Two new deals inked this week prove that momentum for streaming video services continues to build…

  • Amazon just landed a contract with News Corp.’s (Nasdaq: NWS) 20th Century Fox, which boosts its instant video service by 22%.
  •  And Dreamworks Animation (Nasdaq: DWA) announced this week that it’s selling the rights to stream its current and upcoming movies to Netflix (Nasdaq: NFLX). This represents “the first time a major Hollywood studio has chosen an internet streaming player over a traditional cable channel,” according to Reuters.

That’s great news for consumers trying to save money by cutting the cord on cable. 

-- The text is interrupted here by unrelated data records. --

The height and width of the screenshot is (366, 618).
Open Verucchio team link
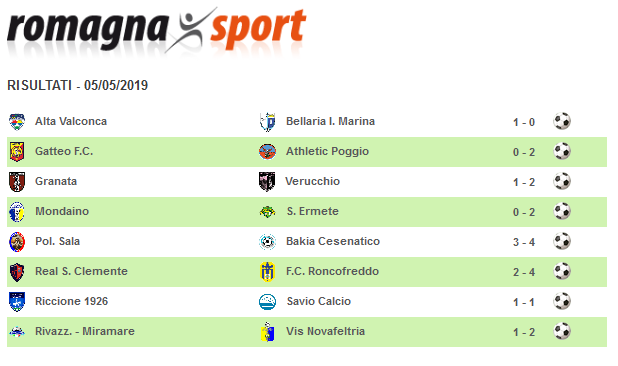click(313, 181)

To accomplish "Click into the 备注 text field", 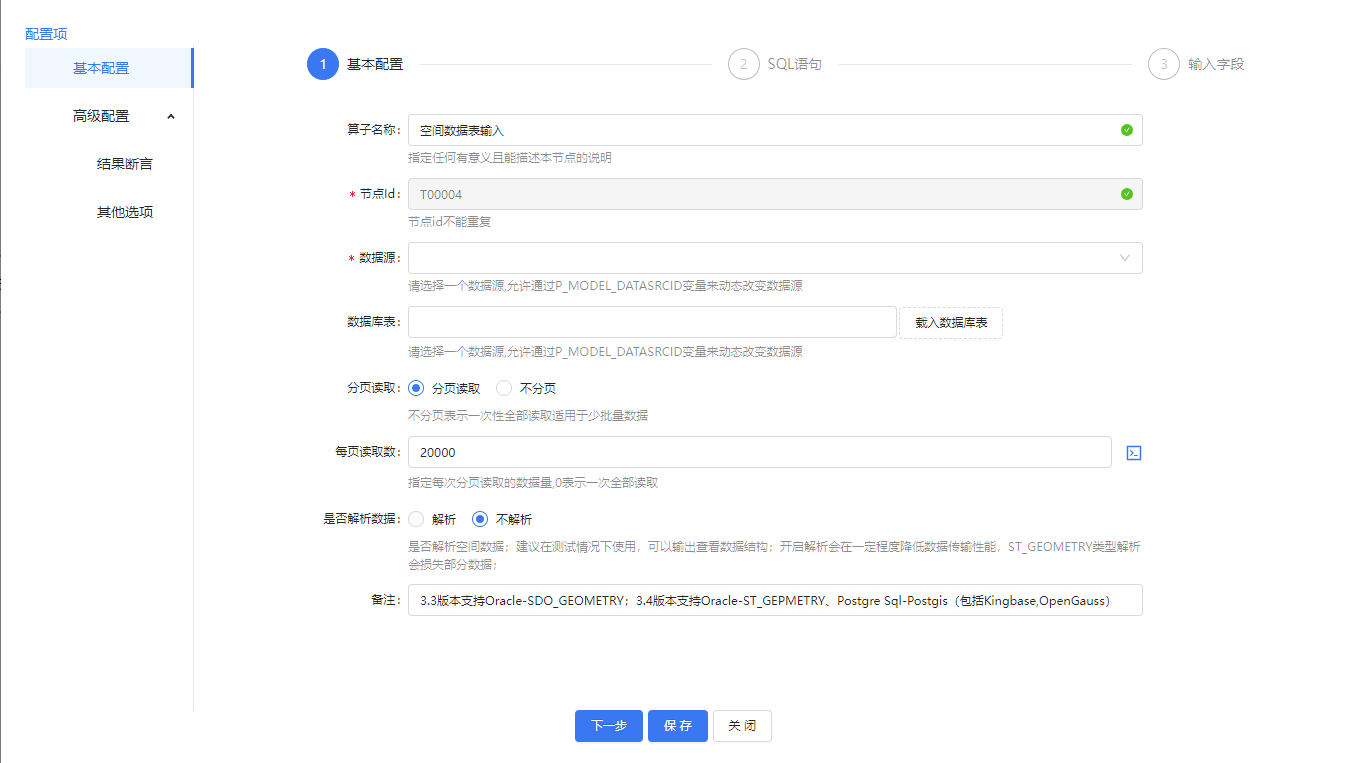I will pyautogui.click(x=774, y=600).
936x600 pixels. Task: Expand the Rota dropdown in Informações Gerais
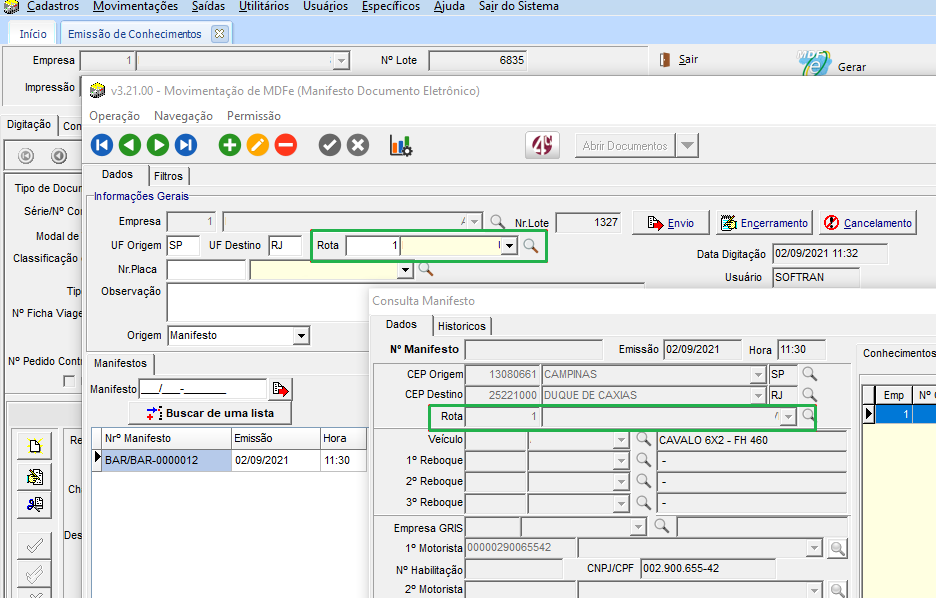click(x=509, y=246)
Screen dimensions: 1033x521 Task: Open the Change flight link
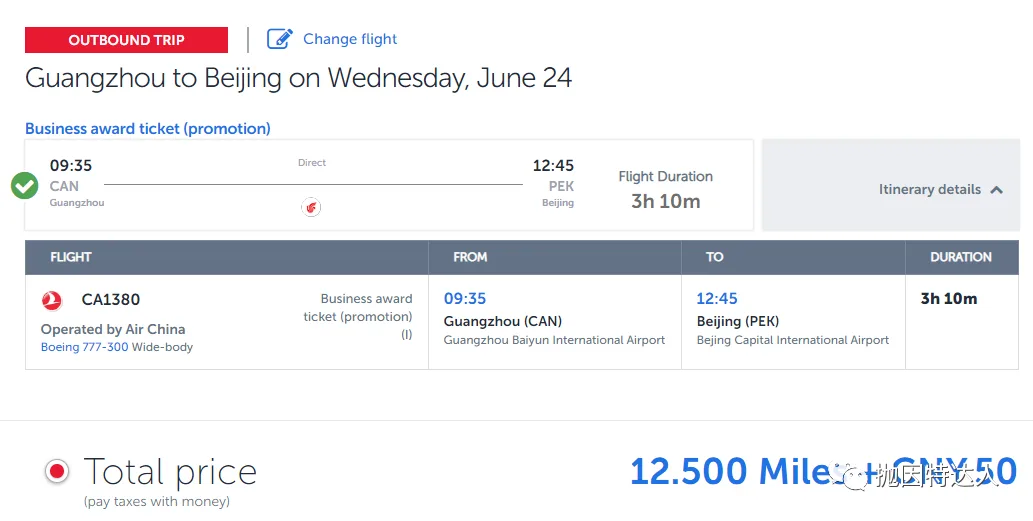tap(350, 39)
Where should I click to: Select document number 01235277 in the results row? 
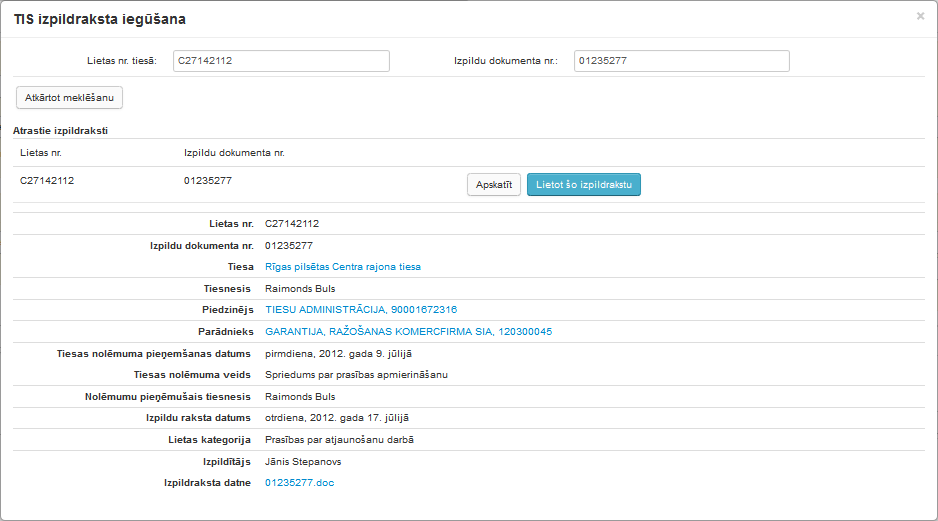click(208, 181)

But not so great for cable companies like Comcast (Nasdaq: CMCSA) and Time Warner (NYSE: TWX), who just lost a combined 1.2 million subscribers. Ouch!

Based on recent news, it looks like some cable providers are finally buckling under the pressure. Because word has it that a number of companies are preparing to make an industry-altering (albeit deceptive) change to their pricing model.

Let me explain…

A La Carte Prices on the Way?

News broke this week that cable providers are planning to offer a new pricing structure for subscribers: a la carte.

Essentially, this would allow consumers to choose the stations they want to watch and ditch the ones they don’t. In theory, the move would slash your cable bill considerably.

So does this mean victory for cable subscribers everywhere? Not quite.

Cable providers aren’t just making the switch because their customers are rushing out the door.

They’re doing it to cut their own costs.

Programming costs for cable companies have jumped between 6% and 10% annually for the past 10 years. 

Consider: For a cable operator to broadcast Disney’s (NYSE: DIS) ESPN alone, it needs to shell out over $4 a month per subscriber, according to SNL Kagan.

Not to mention that cable and satellite providers now need to pay for “free” networks like ABC, CBS, NBC and Fox.

So giving consumers the ability to opt out of these channels allows them to keep costs down.

Of course, no matter the motives, the idea of saving money each month is likely to inspire some potential deserters to stick around. Heck, if they offered true a la carte pricing, I might even consider plugging back in.  

But like all good things, this sounds a little too good to be true…

Don’t Fall for the Cable “Bait and Switch”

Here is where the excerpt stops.